■ WHAT YOU NEED TO DO
Copy the stretch from the line containing "You are a computer-use" through the line containing "point(253,225)", switching "Recent Trade History" to "Order Book" and leaving everything else as it is.

■ SOURCE DATA

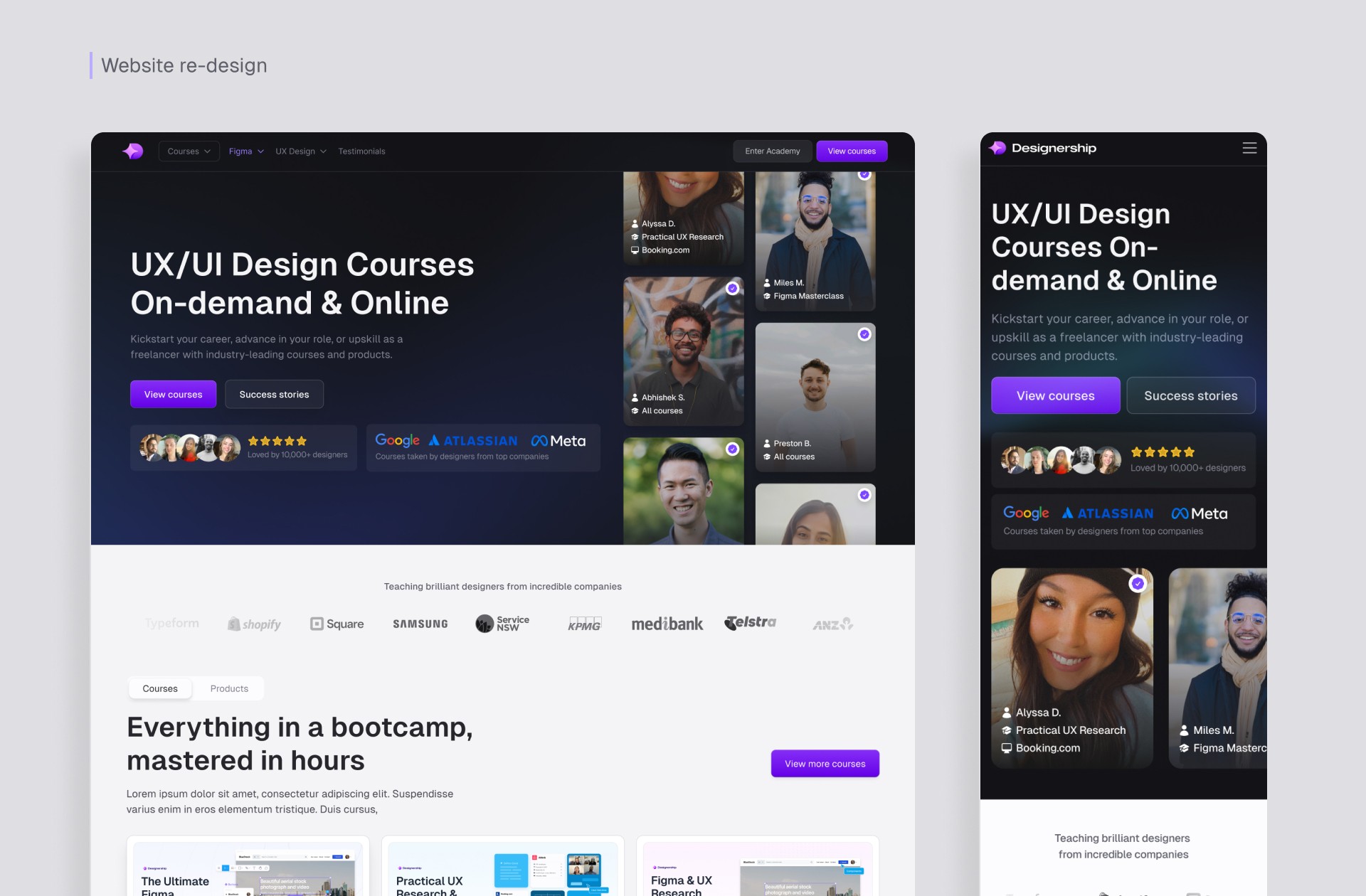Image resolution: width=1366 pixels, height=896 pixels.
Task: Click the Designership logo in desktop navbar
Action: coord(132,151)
--
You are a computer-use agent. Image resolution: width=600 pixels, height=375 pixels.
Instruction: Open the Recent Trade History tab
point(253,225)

■ WRITTEN REPLY
You are a computer-use agent. Image resolution: width=600 pixels, height=375 pixels.
Instruction: Open the Order Book tab
point(253,225)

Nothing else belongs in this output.